6 tips for using Live Photos on your iPhone 6s

Live Photos are enabled when the circles button at the top of the screen is yellow.

Live Photos are enabled when the circles button at the top of the screen is yellow.

Live Photos are a truly fun and unique feature in the iPhone 6s and 6s Plus.

When you have the Live Photos feature enabled in the Camera app, it will automatically include a 3 second video with each still photo that you take.

Here are some things that I’ve found as I’ve been taking hundreds of Live Photos on my iPhone 6s:

After tapping the shutter button, the LIVE indicator tells you that the 1.5 sec video is still being recorded - hold steady!

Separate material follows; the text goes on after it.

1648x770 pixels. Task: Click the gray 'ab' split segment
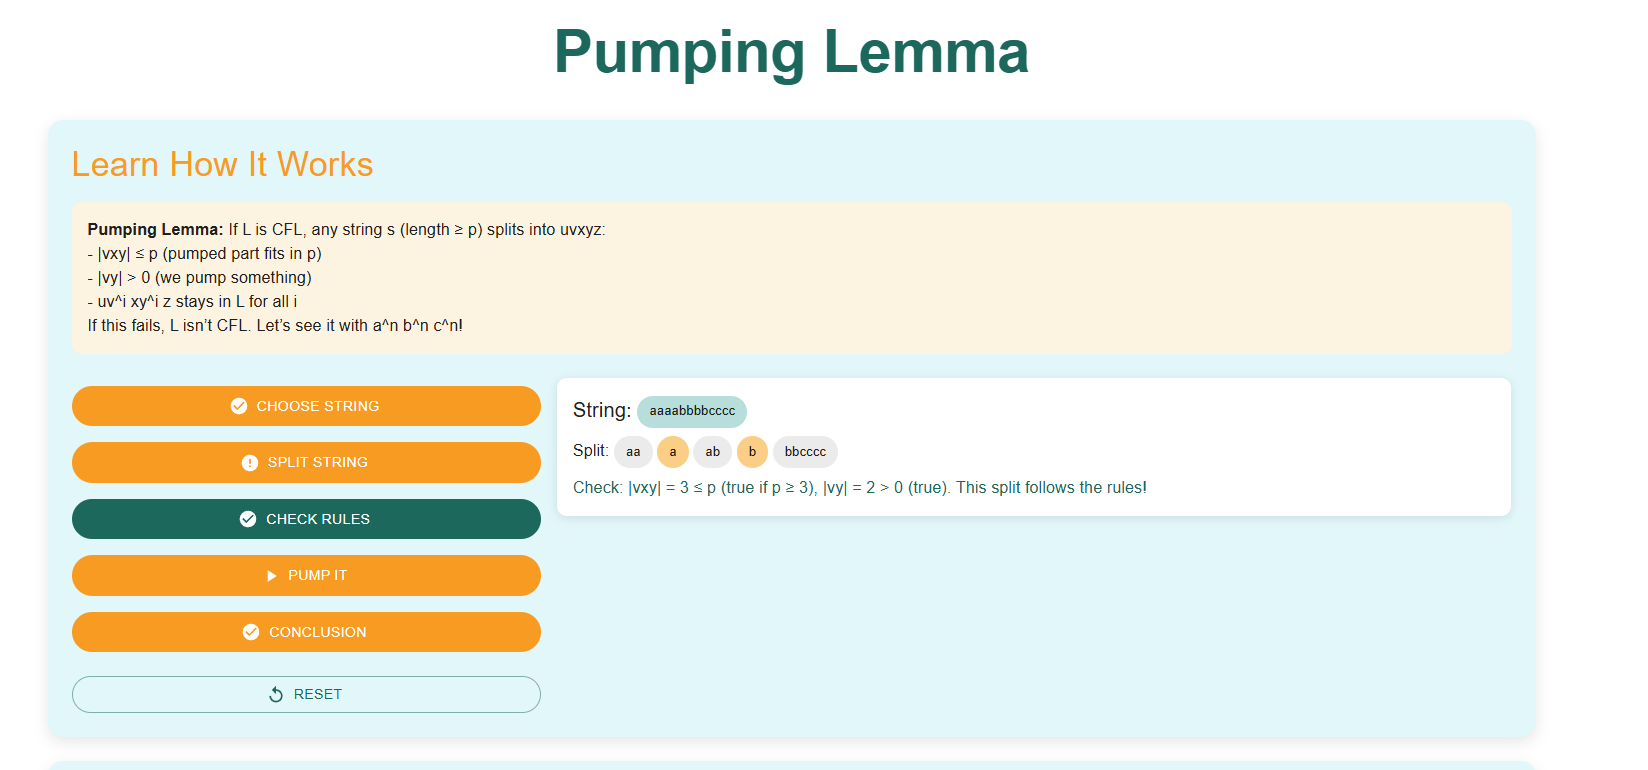coord(713,452)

After tapping the shutter button, the LIVE indicator tells you that the 1.5 sec video is still being recorded - hold steady!

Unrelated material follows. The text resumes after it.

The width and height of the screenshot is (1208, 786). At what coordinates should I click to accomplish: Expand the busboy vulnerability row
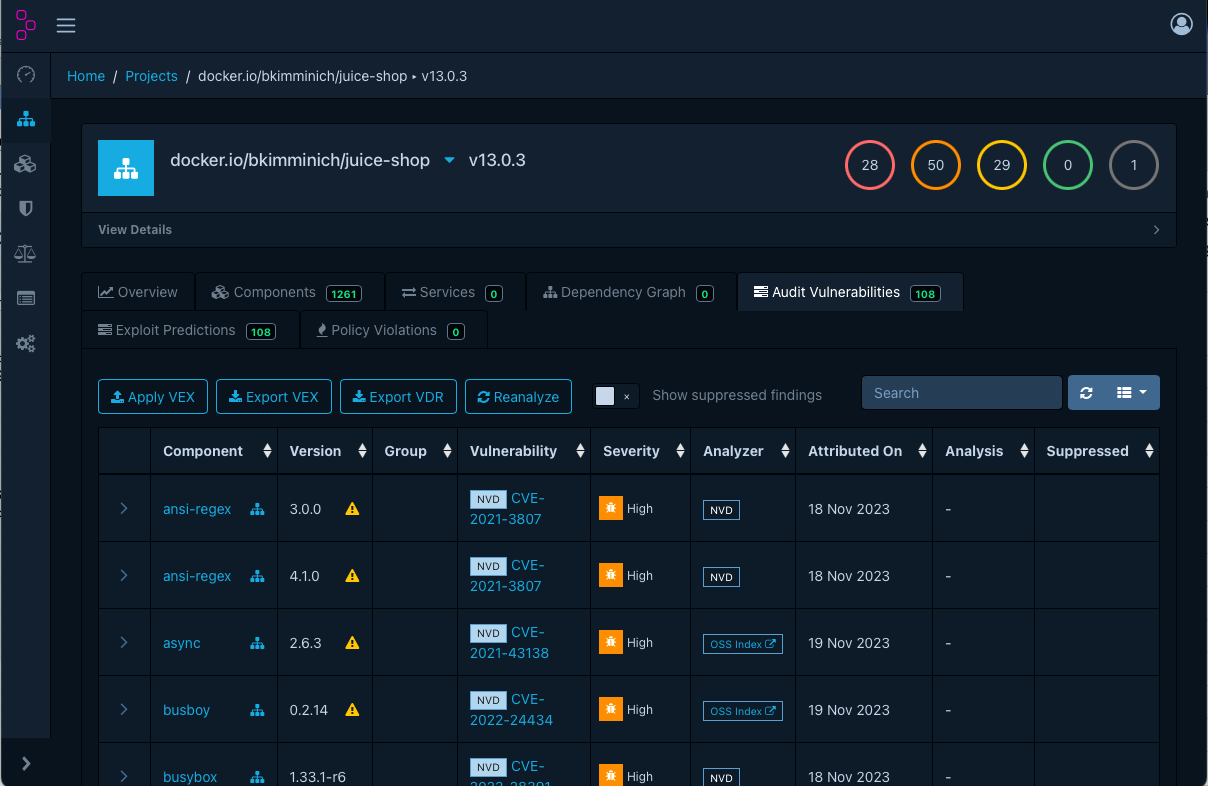click(124, 710)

  1. Verify that Live Photo taking is turned on when you want it on. Seems obvious but sometimes I turn it off when it isn’t necessary and then I forget to turn it back on. The concentric circles indicator button at the top of the Photos app screen is yellow (see screen shot). If it's gray instead of yellow, tap it to turn on Live Photos. (If you don't see the indicator, your iPhone doesn't support Live Photos.)
     
  2. Live Photos take a little more space on your iPhone and in iCloud, but it’s at most a couple megabytes per photo, so it’s not a big deal. You can leave it on for most photos without worrying about the space.
     
  3. Since a Live Photo keeps 1.5 seconds of what you see on screen before you press the shutter button and 1.5 seconds after you press the shutter button, you REALLY have to concentrate on holding your iPhone steady and still before and after you press the button.
     
  4. When you press the shutter button, a yellow LIVE indicator will appear at the top of the screen (see screenshot). The LIVE indicator will disappear when the 1.5 seconds after the shot have been recorded. Keep your eye on the LIVE indicator and keep your iPhone steady until it disappears.
     
  5. Since iOS 9.1, the Camera app uses the built-in iPhone motion sensor to sense if you accidentally tip the iPhone down before it’s captured the 1.5 seconds after the shot and if it senses that it cuts the video short. This saves a lot of blurry videos of the floor that happened when Live Photos first appeared in iOS 9.0.
     
  6. Since Live Photos also record sound, it’s a good idea to listen to your subjects to be sure that in addition to the images, you’re also getting the sounds you want. Your subjects will probably not realize you’re recording a video, so you may (or may not) want to avoid record them all saying “smile” or “everyone say cheese!"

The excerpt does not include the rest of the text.